The retailers’ moves follow public demand. Boots said searches for ecologically-friendly products on its website had increased by nearly a third in a year. And Innes was part of a group behind a March 2019 petition asking the UK government to ban glitter altogether, The Independent reported.

The anti-glitter campaign has not caught on across the pond, however, according to The New York Times. Major U.S. companies like Walmart, Target, Walgreens, CVS and Costco did not return requests for comment on whether they were working to reduce the glitter on their holiday merchandise this year. The U.S. Environmental Protection Agency also did not respond to a request for comment on whether there was any momentum for a U.S. glitter ban or what impact such a ban would have.

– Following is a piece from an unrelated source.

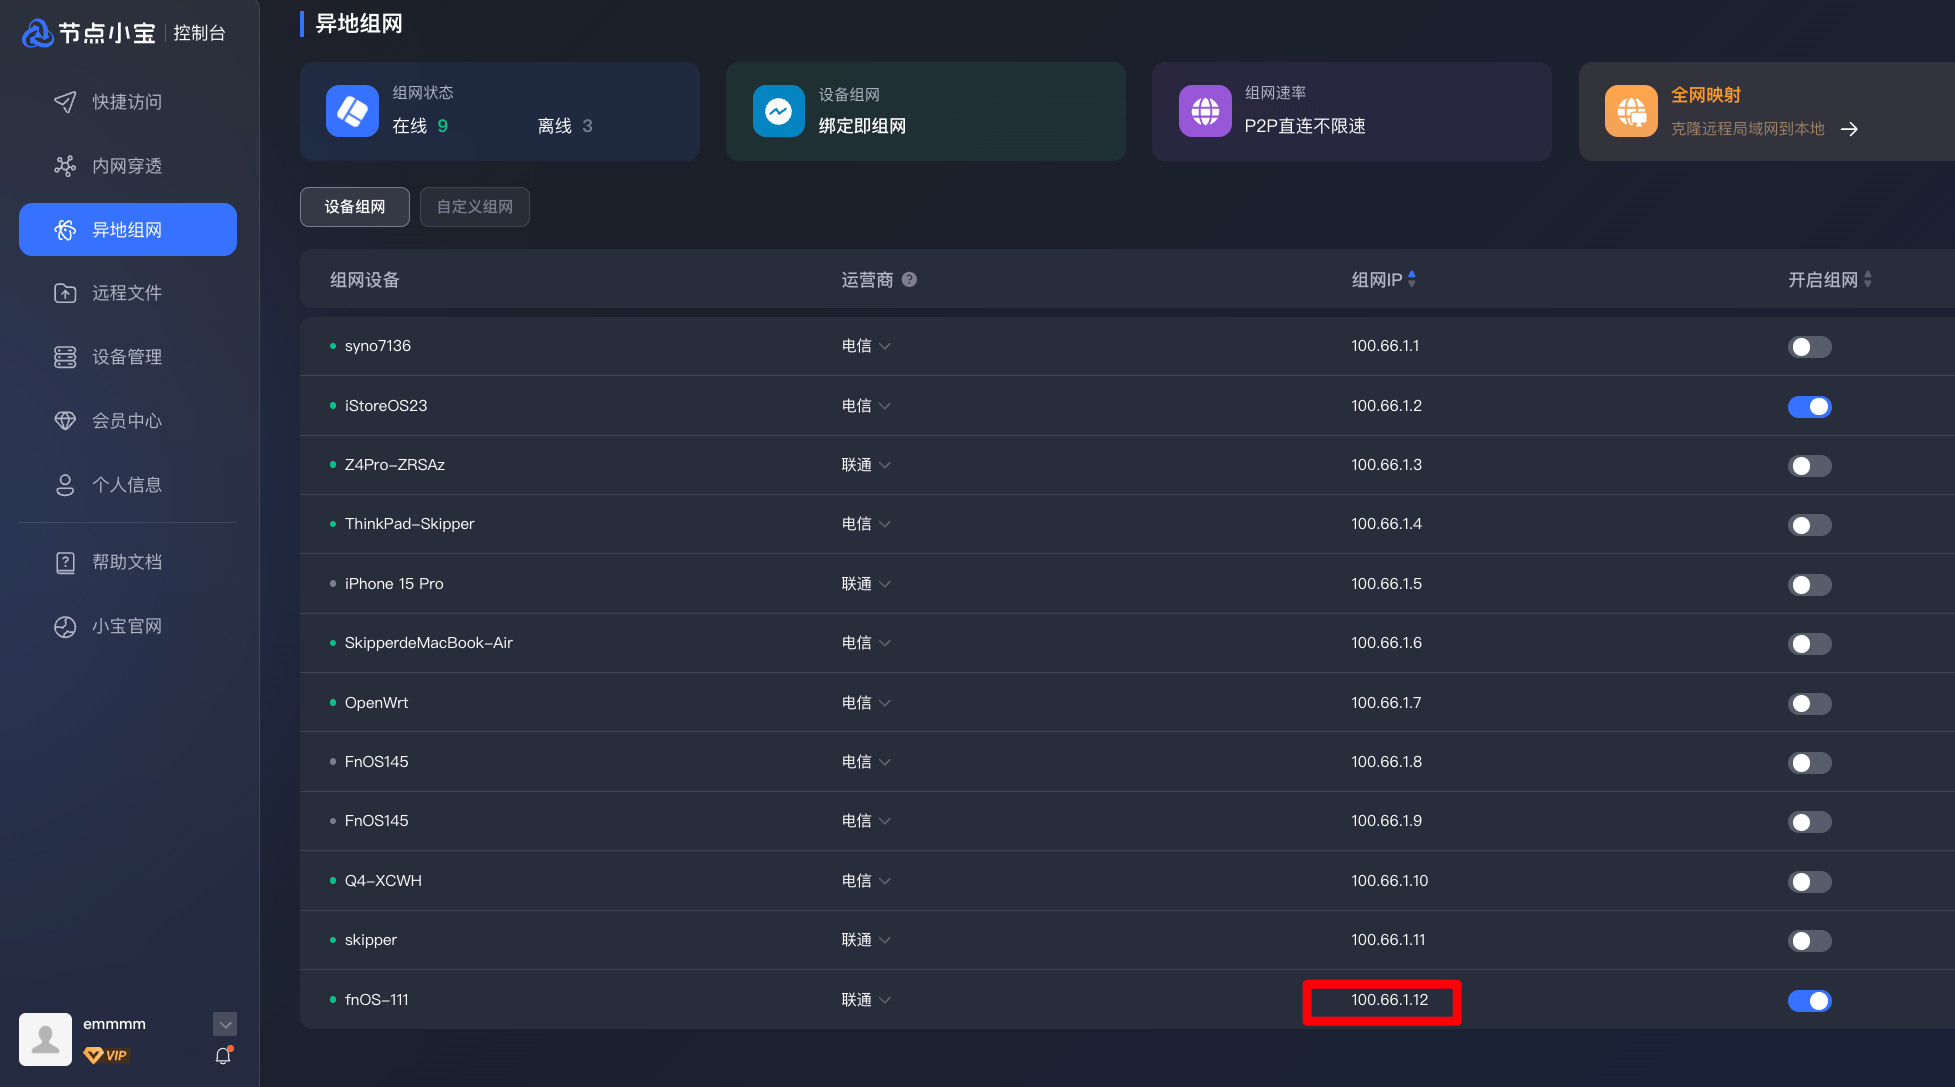Open carrier dropdown for Z4Pro-ZRSAz
This screenshot has width=1955, height=1087.
coord(866,465)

Independent scientists said the answer was unclear. On the one hand, it is possible that glitter’s sparkle comes from metal or other harmful additives above and beyond what is contained in the average microplastic, Robert C. Hale, a professor at the Virginia Institute of Marine Science at the College of William & Mary, told The New York Times. On the other hand, glitter accounts for much less than one percent of the microplastics in the environment, which usually slough off larger plastics or synthetic fabrics.

National Oceanic and Atmospheric Administration’s Marine Debris Division chief scientist Amy V. Uhrin said that glitter was only one of many microplastic pollutants, but did say that certain studies had found large concentrations of glitter in soils or in wastewater sludge.

“It is difficult to say what impact a glitter ban would have,” she told The New York Times.

Back in the UK, environmentalists said the Christmas glitter bans were a step in the right direction, but that the UK government ultimately needed to eliminate single-use plastic altogether.

“[W]e must go much further to end the scourge of plastic pollution,” Friends of the Earth campaigner Tony Bosworth told BBC News.